Sunday, August 18, 2019

Work Friend

Megan Greenwell, “Work Friend: A Closed Mind Amid Open Books,” New York Times, August 11, 2019, p. BU3.

The library recently hired a new children’s department head who has told me that she doesn’t believe in evolution and doesn’t think public schools are good and that “Mexicans don’t read.” She talks about religion constantly and has added several creationist “science” books and DVDs to our library collection.

COMMENT


     This library problem comes from the work-related advice column. The library profession generates “vocational awe” but some librarians are nonetheless incompetent.  Other library stories relate encounters with racist librarians and it’s clear that a librarian with this kind of attitude has potential to cause actual harm.  It's especially hard to get rid of people who have been given administrative positions.  No matter how bad they are, administrators somehow make themselves immune from accountability.
     A professional standard of neutrality is meant to keep personal bias from bubbling to the surface, but it can’t stop someone who won’t accept the standard.  I once got into a debate at a library conference with a librarian who wanted to preach anti-abortion from the reference desk. My point of view is that the best way to approach controversial topics is to get students to identify the stakeholders— the right answer is not to take sides but to encourage patrons to determine who cares about the issue and why. This librarian wanted to use the platform of the reference desk to “guide” patrons towards her own preferred political position.
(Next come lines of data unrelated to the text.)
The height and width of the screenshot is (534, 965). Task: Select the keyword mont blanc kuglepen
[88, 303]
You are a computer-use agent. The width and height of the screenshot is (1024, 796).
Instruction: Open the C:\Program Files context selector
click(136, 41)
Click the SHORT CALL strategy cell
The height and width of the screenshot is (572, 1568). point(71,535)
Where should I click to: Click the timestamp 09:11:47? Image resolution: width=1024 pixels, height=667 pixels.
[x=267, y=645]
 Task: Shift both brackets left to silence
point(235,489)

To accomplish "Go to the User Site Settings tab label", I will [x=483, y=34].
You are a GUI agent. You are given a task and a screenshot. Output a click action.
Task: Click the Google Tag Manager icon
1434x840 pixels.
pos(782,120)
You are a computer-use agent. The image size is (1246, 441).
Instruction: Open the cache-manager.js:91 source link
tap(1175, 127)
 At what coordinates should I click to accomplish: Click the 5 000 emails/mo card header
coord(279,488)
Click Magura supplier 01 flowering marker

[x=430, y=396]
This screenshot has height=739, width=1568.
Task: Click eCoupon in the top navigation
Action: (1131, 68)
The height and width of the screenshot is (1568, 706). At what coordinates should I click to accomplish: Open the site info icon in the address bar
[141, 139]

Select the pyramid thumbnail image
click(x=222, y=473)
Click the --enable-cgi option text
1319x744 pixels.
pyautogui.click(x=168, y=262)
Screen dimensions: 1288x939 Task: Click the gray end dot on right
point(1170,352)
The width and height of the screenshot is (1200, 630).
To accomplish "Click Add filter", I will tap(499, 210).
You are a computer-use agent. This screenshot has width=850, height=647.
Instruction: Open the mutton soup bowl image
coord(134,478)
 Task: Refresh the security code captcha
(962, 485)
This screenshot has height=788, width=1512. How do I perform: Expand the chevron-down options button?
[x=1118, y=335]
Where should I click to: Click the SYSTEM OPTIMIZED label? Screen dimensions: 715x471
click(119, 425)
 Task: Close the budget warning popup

In any case, stocking the shelves with science-denial is not objectivity but just false equivalency.  There are not two sides when one side is simply wrong.   Academic libraries might have creationist propaganda for research reasons, but even so it's problematic because cataloging rules can make fake information look legitimate.  If we want to combat ignorance librarians shouldn’t be spreading fake news, even if there are people out there who want to read it.